Le 24 février 2022, la Russie commençait l’invasion à grande échelle de l’Ukraine. Nous venons de marquer le premier anniversaire de cette terrible guerre. Que va-t-il donc se passer ?

Anne Mazoyer-Jankowska est présidente de FairValue Corporate & Public Affairs, un cabinet d’affaires publiques français, notamment basé à Varsovie et en lien avec les affaires ukrainiennes.

Tels les anniversaires funèbres ou bien ceux plus ésotériques et tant redoutés par nos anciens, le retour annuel sur cette date fatale du 24 février 2022 va-t-il provoquer un bouleversement planétaire ou bien un apaisement notable du conflit ? Et par quels moyens diplomatiques, militaires ou économiques ?

Le degré d’incertitude est maximal.

À son déclenchement, cette invasion, considérée comme la plus importante opération militaire qu’ait connue l’Europe depuis la fin de la Seconde Guerre mondiale va faire accuser la Russie par les grandes puissances européennes et l’UE de mener une guerre d’agression contre l’Ukraine. Une action que la communauté internationale n’a eu de cesse de condamner avec fermeté, malgré un degré absolu d’incertitude sur sa durée et ses conséquences.

De Tchouang Tseu à Diogène, de Sénèque à Nāgārjuna, ce qu’ont voulu les taoïstes comme les cyniques, les stoïciens comme les bouddhistes – en dépit de leurs multiples différences -, ce fut toujours de se rendre insensible aux aléas du monde. Autrement dit d’éloigner l’incertitude qui perturbe les stratégies, infléchit les discours et les décisions.

Si les différents enseignements de ces philosophes emportent l’adhésion de disciples en temps de paix, la guerre s’inscrit dans une temporalité différente qui requiert une ténacité sans faille.

La tentative de la Chine de jouer le rôle de pacificateur neutre dans la guerre en Ukraine a fait chou blanc ce vendredi (24 février), l’OTAN et l’UE semblant mettre en cause la crédibilité de Pékin en tant que médiateur.

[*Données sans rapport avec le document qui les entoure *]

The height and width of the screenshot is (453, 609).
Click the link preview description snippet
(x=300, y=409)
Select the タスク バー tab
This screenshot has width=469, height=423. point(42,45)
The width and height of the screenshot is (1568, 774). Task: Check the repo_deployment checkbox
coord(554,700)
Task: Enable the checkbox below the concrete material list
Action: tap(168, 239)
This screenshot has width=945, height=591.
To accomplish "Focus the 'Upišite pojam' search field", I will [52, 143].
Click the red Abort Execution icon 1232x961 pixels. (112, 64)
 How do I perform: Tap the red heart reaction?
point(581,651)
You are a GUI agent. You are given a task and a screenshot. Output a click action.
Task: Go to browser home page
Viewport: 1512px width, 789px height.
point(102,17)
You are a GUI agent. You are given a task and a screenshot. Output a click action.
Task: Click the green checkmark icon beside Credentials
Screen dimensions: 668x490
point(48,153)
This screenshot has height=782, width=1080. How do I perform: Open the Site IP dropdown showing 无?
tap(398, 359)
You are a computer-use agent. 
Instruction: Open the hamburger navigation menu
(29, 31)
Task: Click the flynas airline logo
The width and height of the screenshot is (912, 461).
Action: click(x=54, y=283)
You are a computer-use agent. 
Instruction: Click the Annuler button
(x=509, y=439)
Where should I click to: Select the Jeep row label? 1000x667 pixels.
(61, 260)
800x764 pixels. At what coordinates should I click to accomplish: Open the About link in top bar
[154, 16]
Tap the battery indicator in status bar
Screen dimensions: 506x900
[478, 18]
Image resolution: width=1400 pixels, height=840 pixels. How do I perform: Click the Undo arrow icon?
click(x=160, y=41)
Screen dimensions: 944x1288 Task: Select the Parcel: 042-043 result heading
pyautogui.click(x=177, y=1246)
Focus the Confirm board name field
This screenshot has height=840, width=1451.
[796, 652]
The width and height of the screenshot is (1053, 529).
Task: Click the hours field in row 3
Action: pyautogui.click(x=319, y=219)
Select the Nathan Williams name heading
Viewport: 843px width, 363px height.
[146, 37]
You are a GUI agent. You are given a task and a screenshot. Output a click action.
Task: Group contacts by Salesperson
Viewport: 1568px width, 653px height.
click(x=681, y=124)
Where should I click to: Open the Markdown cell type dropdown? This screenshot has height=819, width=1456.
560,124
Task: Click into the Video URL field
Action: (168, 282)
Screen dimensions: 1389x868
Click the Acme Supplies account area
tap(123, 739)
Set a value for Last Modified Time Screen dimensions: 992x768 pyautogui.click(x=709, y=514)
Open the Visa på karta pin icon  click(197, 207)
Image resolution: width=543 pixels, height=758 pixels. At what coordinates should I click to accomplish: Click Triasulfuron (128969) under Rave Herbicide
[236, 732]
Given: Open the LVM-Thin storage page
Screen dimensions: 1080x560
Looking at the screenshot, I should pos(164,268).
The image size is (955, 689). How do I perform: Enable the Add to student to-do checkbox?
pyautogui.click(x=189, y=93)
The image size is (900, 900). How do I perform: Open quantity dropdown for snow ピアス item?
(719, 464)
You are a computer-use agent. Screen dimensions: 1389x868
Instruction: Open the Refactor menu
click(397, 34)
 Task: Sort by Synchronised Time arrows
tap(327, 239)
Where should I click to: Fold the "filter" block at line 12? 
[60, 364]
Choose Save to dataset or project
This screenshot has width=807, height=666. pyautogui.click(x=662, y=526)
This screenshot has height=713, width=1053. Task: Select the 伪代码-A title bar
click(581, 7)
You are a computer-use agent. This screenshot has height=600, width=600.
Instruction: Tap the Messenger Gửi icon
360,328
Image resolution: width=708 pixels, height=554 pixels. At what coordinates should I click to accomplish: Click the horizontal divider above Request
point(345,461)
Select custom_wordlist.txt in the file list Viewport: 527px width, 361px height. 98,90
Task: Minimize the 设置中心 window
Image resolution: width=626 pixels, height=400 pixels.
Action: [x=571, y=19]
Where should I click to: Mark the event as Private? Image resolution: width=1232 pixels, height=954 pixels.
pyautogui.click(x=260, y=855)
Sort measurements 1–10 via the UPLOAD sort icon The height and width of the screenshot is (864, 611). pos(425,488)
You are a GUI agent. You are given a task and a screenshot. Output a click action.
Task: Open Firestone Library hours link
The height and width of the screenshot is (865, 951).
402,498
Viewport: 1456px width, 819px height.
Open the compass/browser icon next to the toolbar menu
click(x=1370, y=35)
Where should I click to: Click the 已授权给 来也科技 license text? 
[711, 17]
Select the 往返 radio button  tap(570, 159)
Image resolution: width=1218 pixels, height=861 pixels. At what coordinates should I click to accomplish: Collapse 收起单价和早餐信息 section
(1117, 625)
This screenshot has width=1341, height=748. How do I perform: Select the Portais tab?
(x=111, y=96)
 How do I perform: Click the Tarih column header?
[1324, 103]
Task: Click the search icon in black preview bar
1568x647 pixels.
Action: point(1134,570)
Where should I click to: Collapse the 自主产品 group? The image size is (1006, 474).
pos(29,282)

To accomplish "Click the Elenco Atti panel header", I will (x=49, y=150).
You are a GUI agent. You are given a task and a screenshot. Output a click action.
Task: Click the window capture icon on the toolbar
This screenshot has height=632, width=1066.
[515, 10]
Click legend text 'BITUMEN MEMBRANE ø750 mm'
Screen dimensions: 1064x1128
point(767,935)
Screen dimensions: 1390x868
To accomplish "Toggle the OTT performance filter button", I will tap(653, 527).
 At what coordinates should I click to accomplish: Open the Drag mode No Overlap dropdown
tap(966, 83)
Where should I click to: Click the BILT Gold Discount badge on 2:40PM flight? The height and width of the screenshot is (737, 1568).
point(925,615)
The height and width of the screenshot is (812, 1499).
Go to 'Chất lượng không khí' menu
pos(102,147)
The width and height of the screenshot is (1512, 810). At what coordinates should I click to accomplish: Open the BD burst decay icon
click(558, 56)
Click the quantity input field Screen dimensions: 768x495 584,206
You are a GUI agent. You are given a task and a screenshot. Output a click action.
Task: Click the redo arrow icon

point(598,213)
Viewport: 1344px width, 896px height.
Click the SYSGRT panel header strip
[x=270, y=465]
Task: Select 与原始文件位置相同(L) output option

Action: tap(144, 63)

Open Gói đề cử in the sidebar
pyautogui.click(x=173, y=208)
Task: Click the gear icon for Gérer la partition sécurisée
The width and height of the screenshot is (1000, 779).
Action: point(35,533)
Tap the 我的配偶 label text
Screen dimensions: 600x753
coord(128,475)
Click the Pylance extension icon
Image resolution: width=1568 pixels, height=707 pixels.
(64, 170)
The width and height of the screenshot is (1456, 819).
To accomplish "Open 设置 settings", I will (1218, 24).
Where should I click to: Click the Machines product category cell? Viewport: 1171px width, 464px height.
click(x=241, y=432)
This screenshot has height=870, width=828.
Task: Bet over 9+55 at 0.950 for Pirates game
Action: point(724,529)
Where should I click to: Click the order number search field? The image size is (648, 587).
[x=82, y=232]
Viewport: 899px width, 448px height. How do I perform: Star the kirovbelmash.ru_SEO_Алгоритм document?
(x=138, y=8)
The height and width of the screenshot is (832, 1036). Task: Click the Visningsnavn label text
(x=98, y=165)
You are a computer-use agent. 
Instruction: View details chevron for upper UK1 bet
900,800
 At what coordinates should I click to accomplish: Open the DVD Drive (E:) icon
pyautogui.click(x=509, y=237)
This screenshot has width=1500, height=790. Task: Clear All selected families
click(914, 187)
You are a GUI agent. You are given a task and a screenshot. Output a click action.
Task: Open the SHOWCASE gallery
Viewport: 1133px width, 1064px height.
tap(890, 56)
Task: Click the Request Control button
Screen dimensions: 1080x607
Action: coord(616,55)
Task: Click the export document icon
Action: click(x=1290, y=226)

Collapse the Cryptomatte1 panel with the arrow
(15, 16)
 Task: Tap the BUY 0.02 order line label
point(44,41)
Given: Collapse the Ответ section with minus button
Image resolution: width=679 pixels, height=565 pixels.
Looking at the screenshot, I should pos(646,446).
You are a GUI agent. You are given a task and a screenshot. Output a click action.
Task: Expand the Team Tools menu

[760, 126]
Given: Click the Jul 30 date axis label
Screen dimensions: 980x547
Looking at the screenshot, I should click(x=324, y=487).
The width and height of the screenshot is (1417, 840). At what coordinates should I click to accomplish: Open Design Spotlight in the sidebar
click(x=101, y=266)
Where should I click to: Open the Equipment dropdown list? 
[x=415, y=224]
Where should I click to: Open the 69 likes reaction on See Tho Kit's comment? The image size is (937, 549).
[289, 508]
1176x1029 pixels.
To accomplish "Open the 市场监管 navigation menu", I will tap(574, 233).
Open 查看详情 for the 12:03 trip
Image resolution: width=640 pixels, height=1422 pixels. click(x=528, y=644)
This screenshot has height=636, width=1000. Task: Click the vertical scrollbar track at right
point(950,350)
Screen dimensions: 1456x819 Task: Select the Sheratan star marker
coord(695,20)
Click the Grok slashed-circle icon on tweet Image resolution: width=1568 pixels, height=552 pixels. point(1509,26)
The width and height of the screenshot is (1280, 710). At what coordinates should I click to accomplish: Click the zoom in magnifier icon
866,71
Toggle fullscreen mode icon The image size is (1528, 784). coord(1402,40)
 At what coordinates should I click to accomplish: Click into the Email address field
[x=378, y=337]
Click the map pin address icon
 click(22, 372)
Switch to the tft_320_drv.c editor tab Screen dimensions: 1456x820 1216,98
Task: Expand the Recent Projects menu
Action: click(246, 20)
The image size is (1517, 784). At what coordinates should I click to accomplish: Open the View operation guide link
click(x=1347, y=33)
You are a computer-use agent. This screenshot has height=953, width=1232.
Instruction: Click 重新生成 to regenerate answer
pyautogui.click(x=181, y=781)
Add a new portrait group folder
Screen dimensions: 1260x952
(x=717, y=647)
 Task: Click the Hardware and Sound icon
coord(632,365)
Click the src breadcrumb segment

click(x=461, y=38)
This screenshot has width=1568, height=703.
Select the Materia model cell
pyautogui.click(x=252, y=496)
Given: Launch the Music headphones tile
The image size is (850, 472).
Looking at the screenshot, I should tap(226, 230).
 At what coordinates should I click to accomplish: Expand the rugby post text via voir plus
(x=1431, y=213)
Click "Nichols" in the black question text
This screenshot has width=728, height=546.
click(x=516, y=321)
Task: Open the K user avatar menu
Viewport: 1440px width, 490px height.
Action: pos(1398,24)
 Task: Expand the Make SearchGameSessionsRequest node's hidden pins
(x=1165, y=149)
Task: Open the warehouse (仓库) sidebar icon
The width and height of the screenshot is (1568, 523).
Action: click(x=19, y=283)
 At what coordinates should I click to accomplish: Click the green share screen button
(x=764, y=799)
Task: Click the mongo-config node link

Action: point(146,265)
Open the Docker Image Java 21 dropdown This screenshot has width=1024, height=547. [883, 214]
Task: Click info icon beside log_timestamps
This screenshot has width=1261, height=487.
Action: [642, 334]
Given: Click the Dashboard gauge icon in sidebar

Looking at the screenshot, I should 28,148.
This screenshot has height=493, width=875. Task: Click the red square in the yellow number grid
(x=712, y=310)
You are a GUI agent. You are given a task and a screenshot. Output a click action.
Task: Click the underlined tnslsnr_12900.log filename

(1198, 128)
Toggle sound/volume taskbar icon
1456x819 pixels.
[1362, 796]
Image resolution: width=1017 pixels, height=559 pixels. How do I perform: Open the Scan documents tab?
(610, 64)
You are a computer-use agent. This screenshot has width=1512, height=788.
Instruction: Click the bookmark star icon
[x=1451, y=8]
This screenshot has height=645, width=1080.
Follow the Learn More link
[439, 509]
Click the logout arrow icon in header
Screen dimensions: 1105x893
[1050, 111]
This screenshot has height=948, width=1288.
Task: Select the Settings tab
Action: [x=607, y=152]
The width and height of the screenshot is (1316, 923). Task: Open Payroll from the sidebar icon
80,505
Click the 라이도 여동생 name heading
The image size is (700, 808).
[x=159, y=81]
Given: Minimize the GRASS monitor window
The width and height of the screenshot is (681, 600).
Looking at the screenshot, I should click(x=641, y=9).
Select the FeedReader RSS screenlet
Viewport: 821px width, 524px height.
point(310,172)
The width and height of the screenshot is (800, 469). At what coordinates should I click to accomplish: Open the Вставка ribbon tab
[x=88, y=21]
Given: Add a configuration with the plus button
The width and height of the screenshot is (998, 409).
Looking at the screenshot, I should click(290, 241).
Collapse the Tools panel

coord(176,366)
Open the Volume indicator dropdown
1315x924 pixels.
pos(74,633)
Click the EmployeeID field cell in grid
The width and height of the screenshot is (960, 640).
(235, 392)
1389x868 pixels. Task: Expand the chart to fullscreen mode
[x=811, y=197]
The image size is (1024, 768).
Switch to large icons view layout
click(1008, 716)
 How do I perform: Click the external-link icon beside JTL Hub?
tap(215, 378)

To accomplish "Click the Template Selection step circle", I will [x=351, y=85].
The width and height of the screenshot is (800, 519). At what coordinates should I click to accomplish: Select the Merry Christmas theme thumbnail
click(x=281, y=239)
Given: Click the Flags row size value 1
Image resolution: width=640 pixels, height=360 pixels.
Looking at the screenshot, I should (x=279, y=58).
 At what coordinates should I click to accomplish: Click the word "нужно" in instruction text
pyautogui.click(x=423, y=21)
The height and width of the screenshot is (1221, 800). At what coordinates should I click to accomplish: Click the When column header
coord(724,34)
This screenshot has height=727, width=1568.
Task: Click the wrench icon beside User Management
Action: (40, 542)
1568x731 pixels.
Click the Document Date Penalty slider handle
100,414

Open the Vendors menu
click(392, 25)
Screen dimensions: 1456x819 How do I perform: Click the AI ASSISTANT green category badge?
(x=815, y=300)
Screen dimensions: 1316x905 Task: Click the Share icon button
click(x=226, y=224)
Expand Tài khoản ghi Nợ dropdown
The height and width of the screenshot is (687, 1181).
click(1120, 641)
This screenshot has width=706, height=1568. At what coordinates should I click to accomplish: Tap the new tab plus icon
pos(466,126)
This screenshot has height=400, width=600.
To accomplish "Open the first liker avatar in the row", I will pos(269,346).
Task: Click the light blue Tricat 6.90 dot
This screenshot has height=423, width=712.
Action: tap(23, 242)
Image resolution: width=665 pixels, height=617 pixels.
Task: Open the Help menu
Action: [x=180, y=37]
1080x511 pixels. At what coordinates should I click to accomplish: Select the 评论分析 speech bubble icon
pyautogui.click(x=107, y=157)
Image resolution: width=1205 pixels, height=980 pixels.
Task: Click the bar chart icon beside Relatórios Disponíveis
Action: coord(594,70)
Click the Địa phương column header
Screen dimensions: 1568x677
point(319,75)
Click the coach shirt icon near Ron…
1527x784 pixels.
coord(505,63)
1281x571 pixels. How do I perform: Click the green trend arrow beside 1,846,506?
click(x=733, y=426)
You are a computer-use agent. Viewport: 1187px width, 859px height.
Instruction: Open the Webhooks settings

La ténacité au cœur du combat

En effet, qu’aurait été cette condamnation internationale sans la persévérance, la résistance et la volonté inégalée de combattre, et le « jusqu’auboutisme » du peuple ukrainien ?

Au grand étonnement de la part de toutes les nations, l’Ukraine résiste, combat avec un farouche acharnement et se défend pied à pied dès le début du conflit malgré un degré d’incertitude absolue compte tenu des forces militaires en présence.

Selon les chiffres de Banque Mondiale, le budget militaire de l’Ukraine pour l’année 2021 s’établissait juste en dessous de six milliards de dollars, soit dix fois moins que celui de la Russie, à 65 milliards de dollars.

L’on peut cependant se demander si cette ténacité, qui s’est jouée en partie des adversaires de l’Ukraine, pourra déployer ses vertus jusqu’à la victoire ? Rien n’est moins sûr. Le risque de cette date anniversaire n’est pas tant celle d’une escalade supplémentaire du conflit, que celle de l’enlisement et d’une forme de banalisation de cette guerre pendant un temps qui reste plus qu’incertain, à l’instar du conflit israélo-palestinien, même si ses fondements en sont totalement différents.

Les alliés occidentaux cherchent à prolonger leur soutien à Kiev. Or, maintenir l’unité de l’UE sur cette question tout en évitant que la guerre ne dégénère en un conflit mondial est l’un des plus grands enjeux de la politique étrangère de l’Union aujourd’hui.

Des actions d’une régularité implacable

La ténacité et sa durée se jouent dans, et par, un ancrage. Les personnes tenaces croient en leurs idées, leurs pensées, leurs actions, leurs convictions, et c’est évidemment le cas du peuple ukrainien.

Leur présence et leur mode de communication permanent, volontairement interactifs dès que possible, les engage dans le monde. Mais la ténacité du pays s’impose surtout par ses actions militaires et de communication d’une régularité implacable.

La régularité a plus d’impact que toute autre chose. Elle est plus puissante que la force et la vitesse, et vous conduira plus loin que l’endurance et le talent.

Contrairement au temps, et à son incertitude existentielle, au poids ou à la distance, la ténacité ne peut pas être mesurée ou simulée. C’est une force. Une émotion. Une sensation. Le résultat d’un long travail acharné et continu ainsi que d’une concentration et d’une détermination quotidiennes. C’est la volonté de ne jamais abandonner.

Mais tenir a un prix, celui que l’on fixe à la hauteur d’un idéal et au soutien de nos valeurs démocratiques.